I can’t think of any supported scenarios that would require it to work. Typically the files that are going to go into scripts are generated on install based on metadata anyway, so you don’t really know what’s going to be there.

brettcannon · February 23, 2022, 9:42pm

Same here, but then again there isn’t a standard as to what the exact code for an entry point should be, so individual installers will need to be updated (although maybe example code in Entry points specification - Python Packaging User Guide would probably be a good thing).

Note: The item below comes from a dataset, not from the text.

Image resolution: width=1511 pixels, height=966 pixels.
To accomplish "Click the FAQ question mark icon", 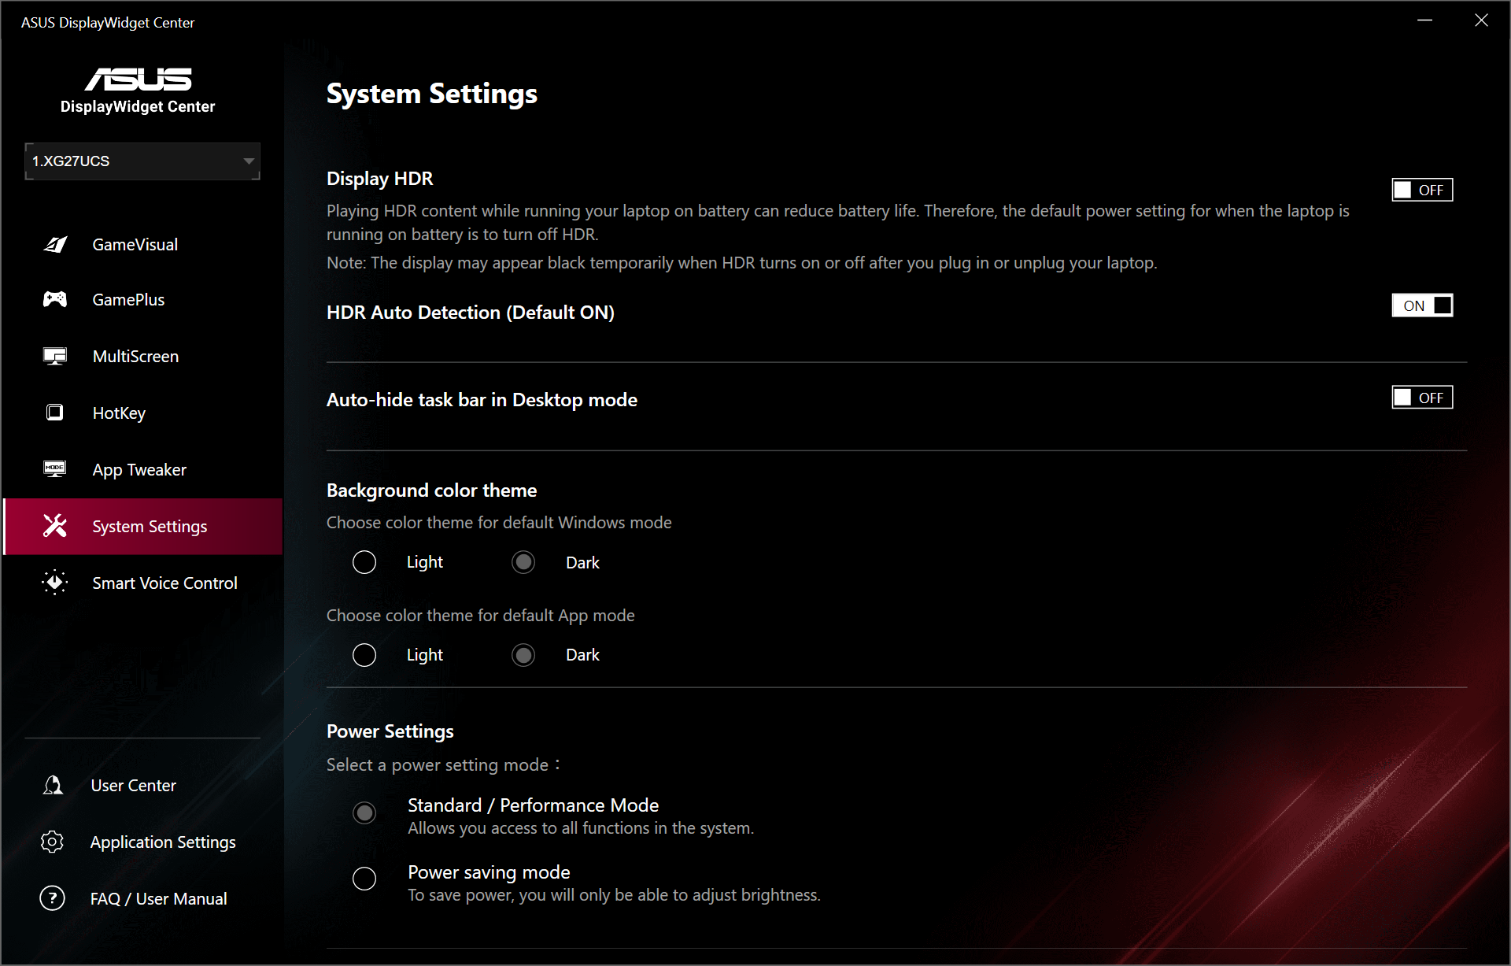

cameron · February 23, 2022, 9:47pm

Yes.

In fact, I do this with my own wrapper scripts, example code:

import sys
sys.path[:] = [ path for path in sys.path if path ]
from cs.fstags import main
sys.exit(main(sys.argv))

Note I’m stripping empty paths, not a path which just happens to be
where I’m standing.

This “trust where I’m standing (getcwd)” thing in Python’s default
sys.path makes me quite unhappy from a security standpoint, and has done
for years. If I want the modules in the working directory, I’ll add
that directory in full to the path explicitly.

Cheers,
Cameron Simpson cs@cskk.id.au

hroncok · February 24, 2022, 10:40am

See also bpo-13475: Add -P command line option by vstinner · Pull Request #31542 · python/cpython · GitHub which could simplify this significantly by using that flag in the shebang of generated entrypoints. That would also only be possible with Python 3.11+ so this would not break any current deployments of software.

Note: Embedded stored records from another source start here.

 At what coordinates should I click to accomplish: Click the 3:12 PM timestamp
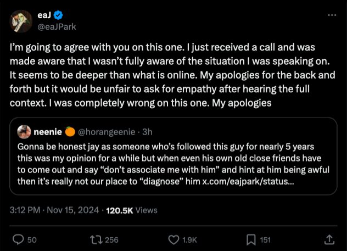[x=26, y=210]
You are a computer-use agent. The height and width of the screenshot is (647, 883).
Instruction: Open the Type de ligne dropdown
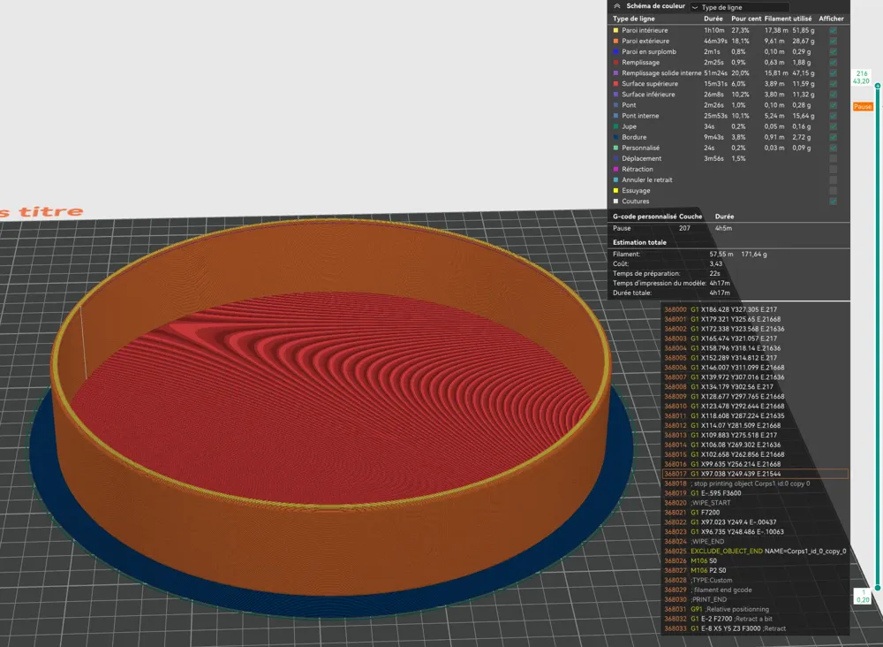739,7
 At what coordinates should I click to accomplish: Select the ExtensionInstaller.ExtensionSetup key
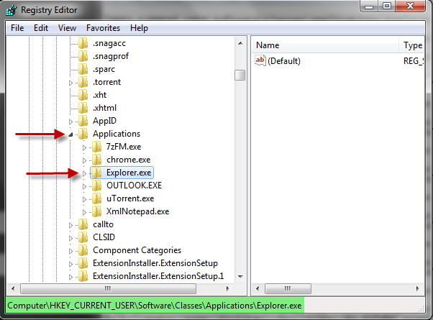(x=155, y=263)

eryksun · March 4, 2022, 12:18pm

When executing a script, the directory of the script is added to sys.path. This generally has nothing to do with the current working directory. Automatically adding the script directory by default is as safe as one’s search PATH and execution habits permit (e.g. not executing files located in “~/Downloads”). Adding the current working directory by default is generally unsafe, but thankfully that doesn’t happen when running scripts.

By default, the current working directory is added for “-c” and “-m” commands and the REPL, since there is no main script in those cases. It gets added as the empty string '', so it varies with whatever the current directory happens to be when an import is executed.

cameron · March 4, 2022, 11:06pm

cameron:

This “trust where I’m standing (getcwd)” thing in Python’s default
sys.path makes me quite unhappy from a security standpoint, and has done
for years. If I want the modules in the working directory, I’ll add
that directory in full to the path explicitly.

When executing a script, the directory of the script is added to sys.path. This generally has nothing to do with the current working directory. Automatically adding the script directory by default is as safe as one’s search PATH and execution habits permit (e.g. not executing files located in “~/Downloads”). Adding the current working directory by default is generally unsafe, but thankfully that doesn’t happen when running scripts.

That is nice to know; I’ve perhaps been letter my interactive testing
mislead me about this. I’ll test that. […] Ok, testing shows that it
does indeed add the script’s directory and not the current directory.
Adding it ahead of everything else is pretty iffy, convenience over
caution IMO. But ok, I can keep this in mind.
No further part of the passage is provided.